There is nothing even remotely similar to time. It is as unnatural and yet as universal as alienation. Chacalos (1988) points out that the present is a notion just as puzzling and intractable as time itself. What is the present? We know that it is always now; one is confined to it, in an important sense, and can experience no other ``part'' of time. We speak confidently of other parts, however, which we call ``past'' and ``future.'' But whereas things that exist in space elsewhere than here continue to exist, things that don't exist now, as Sklar (1992) observes, don't really exist at all.
Time necessarily flows; without its passage there would be no sense of time. Whatever flows, though, flows with respect to time. Time therefore flows with respect to itself, which is meaningless owing to the fact that nothing can flow with respect to itself. No vocabulary is available for the abstract explication of time apart from a vocabulary in which time is already presupposed. What is necessary is to put all the givens into question. Metaphysics, with a narrowness that division of labor has imposed from its inception, is too narrow for such a task.
What causes time to flow, what is it that moves it toward the future? Whatever it is, it must be beyond our time, deeper and more powerful. It must depend as Conly (1975) had it, ``upon elemental forces which are continually in operation.''
William Spanos (1987) has noted that certain Latin words for culture not only signify agriculture or domestication, but are translations from Greek terms for the spatial image of time. We are, at base, ``time-binders'', in Alfred Korzybski's lexicon (1948); the species, due to this characteristic, creates a symbolic class of life, an artificial world. Time-binding reveals itself in an ``enormous increase in the control over nature.'' Time becomes real because it has consequences, and this efficacy has never been more painfully apparent.

● **Written task A**
Copy out the records below, line for line, from the line with "Viewport: 960px width, 540px height." to the line with "pyautogui.click(x=610, y=330)".

● **Data for the task**
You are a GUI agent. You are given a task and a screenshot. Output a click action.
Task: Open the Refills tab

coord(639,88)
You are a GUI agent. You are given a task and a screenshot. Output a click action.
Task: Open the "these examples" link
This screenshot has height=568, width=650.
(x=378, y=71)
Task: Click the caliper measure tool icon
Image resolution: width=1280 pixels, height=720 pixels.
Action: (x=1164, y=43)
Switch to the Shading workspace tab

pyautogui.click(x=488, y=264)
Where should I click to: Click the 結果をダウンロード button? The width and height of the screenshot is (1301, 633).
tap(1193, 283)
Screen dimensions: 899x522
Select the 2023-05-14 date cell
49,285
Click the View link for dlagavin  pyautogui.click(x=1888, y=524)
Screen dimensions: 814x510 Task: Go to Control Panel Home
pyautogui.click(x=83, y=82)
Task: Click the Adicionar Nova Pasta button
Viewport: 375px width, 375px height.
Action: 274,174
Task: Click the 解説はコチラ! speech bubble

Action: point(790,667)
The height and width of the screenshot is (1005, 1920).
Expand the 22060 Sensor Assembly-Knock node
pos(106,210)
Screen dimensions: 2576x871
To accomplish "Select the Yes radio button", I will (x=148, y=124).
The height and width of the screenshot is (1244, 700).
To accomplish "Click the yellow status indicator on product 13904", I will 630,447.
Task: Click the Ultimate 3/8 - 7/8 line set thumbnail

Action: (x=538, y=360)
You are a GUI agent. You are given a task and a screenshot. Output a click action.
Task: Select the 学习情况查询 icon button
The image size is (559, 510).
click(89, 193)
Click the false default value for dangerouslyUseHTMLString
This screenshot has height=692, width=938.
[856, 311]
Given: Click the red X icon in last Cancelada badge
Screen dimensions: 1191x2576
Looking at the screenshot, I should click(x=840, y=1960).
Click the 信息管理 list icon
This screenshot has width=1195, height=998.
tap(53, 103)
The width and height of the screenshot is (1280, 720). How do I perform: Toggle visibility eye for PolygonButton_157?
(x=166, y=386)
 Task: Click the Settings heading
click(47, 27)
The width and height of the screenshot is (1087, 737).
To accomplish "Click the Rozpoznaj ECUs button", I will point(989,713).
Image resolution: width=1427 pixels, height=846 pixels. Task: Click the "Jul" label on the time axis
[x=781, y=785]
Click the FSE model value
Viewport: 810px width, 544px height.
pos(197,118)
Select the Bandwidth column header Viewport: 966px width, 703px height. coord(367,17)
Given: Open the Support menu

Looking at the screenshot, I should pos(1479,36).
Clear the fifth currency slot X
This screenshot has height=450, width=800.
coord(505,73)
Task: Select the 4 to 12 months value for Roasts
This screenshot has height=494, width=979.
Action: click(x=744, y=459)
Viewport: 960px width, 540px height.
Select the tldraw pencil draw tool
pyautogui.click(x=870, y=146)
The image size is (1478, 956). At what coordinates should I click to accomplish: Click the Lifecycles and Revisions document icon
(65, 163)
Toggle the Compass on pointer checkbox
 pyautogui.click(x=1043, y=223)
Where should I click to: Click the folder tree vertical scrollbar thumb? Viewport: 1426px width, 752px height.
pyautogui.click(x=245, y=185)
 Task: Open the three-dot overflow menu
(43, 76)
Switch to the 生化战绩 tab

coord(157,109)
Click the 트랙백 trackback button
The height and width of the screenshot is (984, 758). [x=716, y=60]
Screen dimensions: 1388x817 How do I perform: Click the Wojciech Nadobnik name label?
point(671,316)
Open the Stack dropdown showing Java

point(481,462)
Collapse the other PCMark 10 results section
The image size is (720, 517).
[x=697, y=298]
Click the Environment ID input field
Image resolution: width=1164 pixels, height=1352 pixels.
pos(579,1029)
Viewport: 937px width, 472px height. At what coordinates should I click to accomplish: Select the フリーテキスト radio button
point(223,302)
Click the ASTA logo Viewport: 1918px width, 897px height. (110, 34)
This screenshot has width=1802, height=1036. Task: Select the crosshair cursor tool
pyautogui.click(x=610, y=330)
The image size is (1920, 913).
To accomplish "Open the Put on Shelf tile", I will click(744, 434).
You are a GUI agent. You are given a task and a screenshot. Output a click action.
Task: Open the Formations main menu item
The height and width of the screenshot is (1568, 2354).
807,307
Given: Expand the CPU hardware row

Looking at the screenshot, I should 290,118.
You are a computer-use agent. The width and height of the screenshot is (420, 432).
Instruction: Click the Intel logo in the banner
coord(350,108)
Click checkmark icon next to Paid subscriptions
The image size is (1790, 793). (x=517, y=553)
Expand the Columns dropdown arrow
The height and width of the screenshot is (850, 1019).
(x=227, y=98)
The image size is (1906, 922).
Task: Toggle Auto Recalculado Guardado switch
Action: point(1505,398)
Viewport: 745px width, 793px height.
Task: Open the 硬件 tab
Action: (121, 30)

● **Written task B**
Rewrite the passage on time from "Time necessarily flows;" to "such a task.", putting "language" wherever "vocabulary" appears.

● **Answer A**
Viewport: 960px width, 540px height.
Select the tldraw pencil draw tool
pyautogui.click(x=870, y=146)
The image size is (1478, 956). At what coordinates should I click to accomplish: Click the Lifecycles and Revisions document icon
(65, 163)
Toggle the Compass on pointer checkbox
 pyautogui.click(x=1043, y=223)
Where should I click to: Click the folder tree vertical scrollbar thumb? Viewport: 1426px width, 752px height.
pyautogui.click(x=245, y=185)
 Task: Open the three-dot overflow menu
(43, 76)
Switch to the 生化战绩 tab

coord(157,109)
Click the 트랙백 trackback button
The height and width of the screenshot is (984, 758). [x=716, y=60]
Screen dimensions: 1388x817 How do I perform: Click the Wojciech Nadobnik name label?
point(671,316)
Open the Stack dropdown showing Java

point(481,462)
Collapse the other PCMark 10 results section
The image size is (720, 517).
[x=697, y=298]
Click the Environment ID input field
Image resolution: width=1164 pixels, height=1352 pixels.
pos(579,1029)
Viewport: 937px width, 472px height. At what coordinates should I click to accomplish: Select the フリーテキスト radio button
point(223,302)
Click the ASTA logo Viewport: 1918px width, 897px height. (110, 34)
This screenshot has width=1802, height=1036. Task: Select the crosshair cursor tool
pyautogui.click(x=610, y=330)

● **Answer B**
Time necessarily flows; without its passage there would be no sense of time. Whatever flows, though, flows with respect to time. Time therefore flows with respect to itself, which is meaningless owing to the fact that nothing can flow with respect to itself. No language is available for the abstract explication of time apart from a language in which time is already presupposed. What is necessary is to put all the givens into question. Metaphysics, with a narrowness that division of labor has imposed from its inception, is too narrow for such a task.